There is something liberating about finding a pathway that I CAN follow. I can volunteer tutor. Take an online course. Apply to online positions that interest me or advertise and accept students that I want to work with. Make my own schedule. Every other career option seems fraught with unknowns, like placement requirements I may not be able to fulfill.

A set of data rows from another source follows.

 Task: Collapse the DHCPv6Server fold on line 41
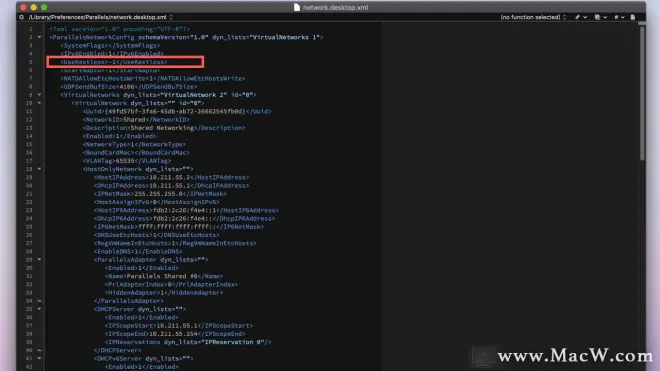pos(39,358)
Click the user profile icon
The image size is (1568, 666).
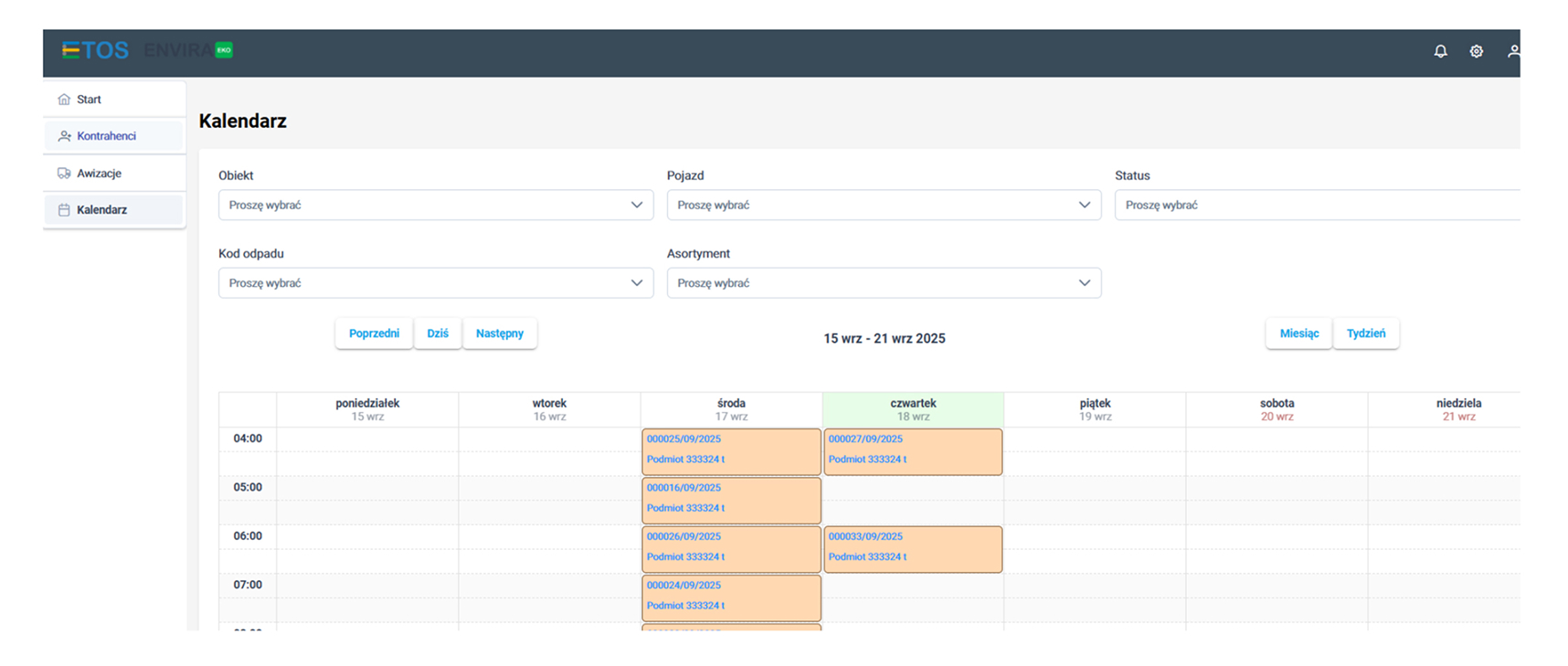1512,51
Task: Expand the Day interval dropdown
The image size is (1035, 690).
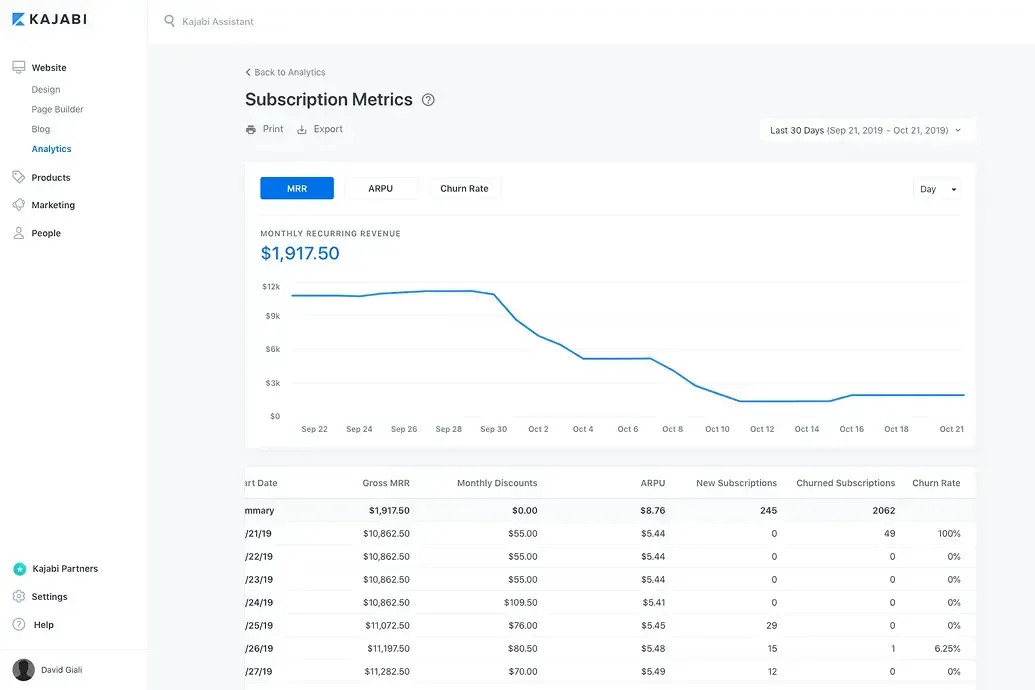Action: pyautogui.click(x=937, y=189)
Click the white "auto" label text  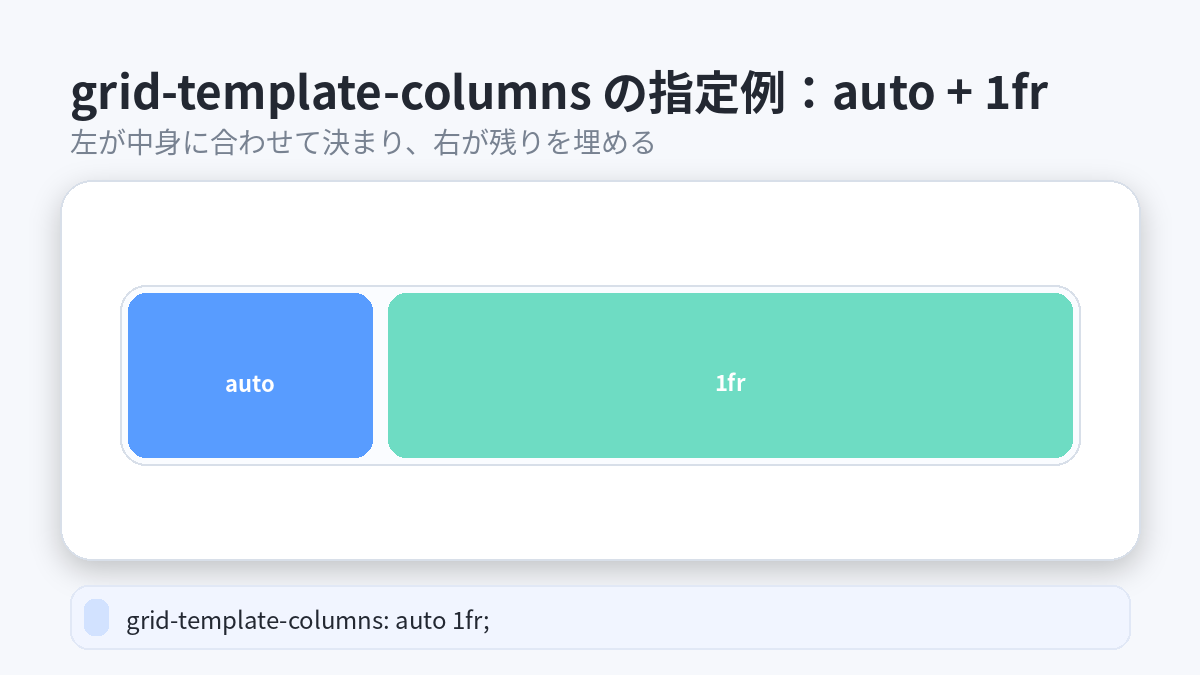coord(250,384)
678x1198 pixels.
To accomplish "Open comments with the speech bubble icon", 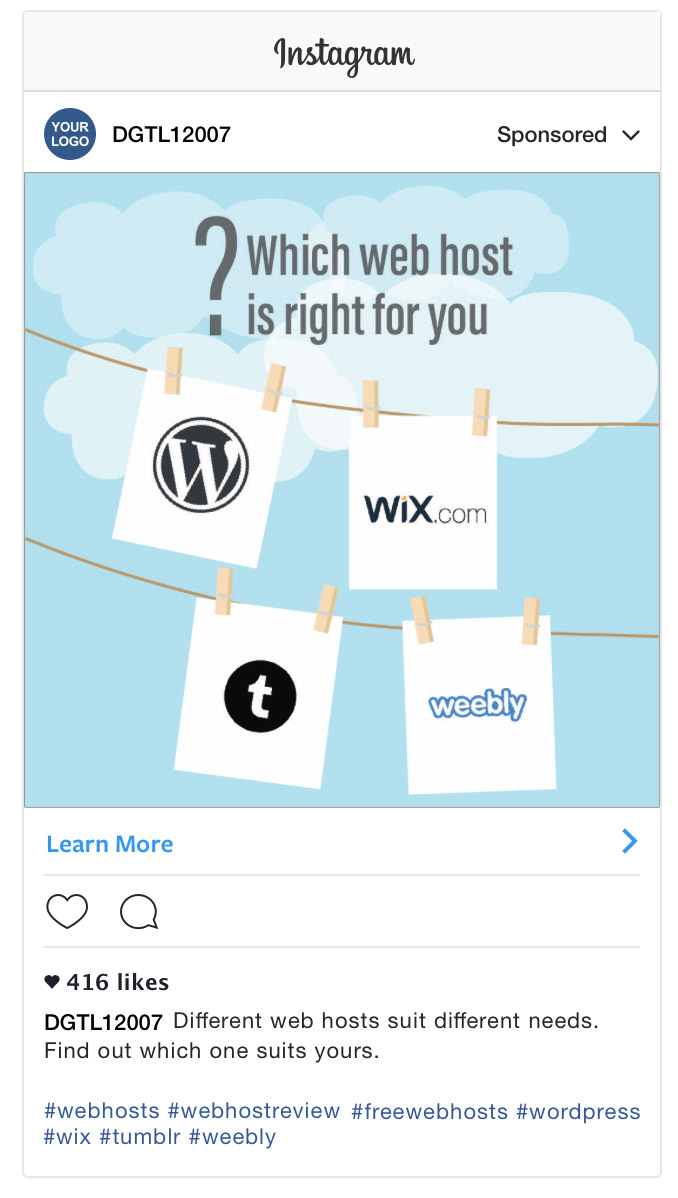I will 139,911.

There is the appeal of tangible accomplishment as you see students learn. There is very little that is tangible about chronic illness. Improvements in health fluctuate. Hobbies can definitely help to fill this void. I find doing calligraphy gives me a sense of accomplishment. Blogging too. But I still feel a gap that I want to fill, a need to contribute beyond my own personal life to improve someone else’s. I’m excited to volunteer tutor for the library, two hours a week. I think that’s manageable. Maybe it won’t go beyond that, into work. That would be ok too.

I’d also like to be able to contribute financially to my family, even if it’s only enough for a vacation. This is a side benefit though and not one I want to count on. Living as a couple on one income is a stretch but we’re fortunate we are able to. I’m just not able to work enough to make a big difference. But I would be really excited to earn a paycheck.

After beginning this post I came across a quote by J.K. Rowling (Albus Dumbledore):

“It does not do to dwell on dreams and forget to live” – J.K. Rowling

Living with chronic illness has changed my relationship to my dreams. I want to live now, based on my current abilities, rather then wait on dreams.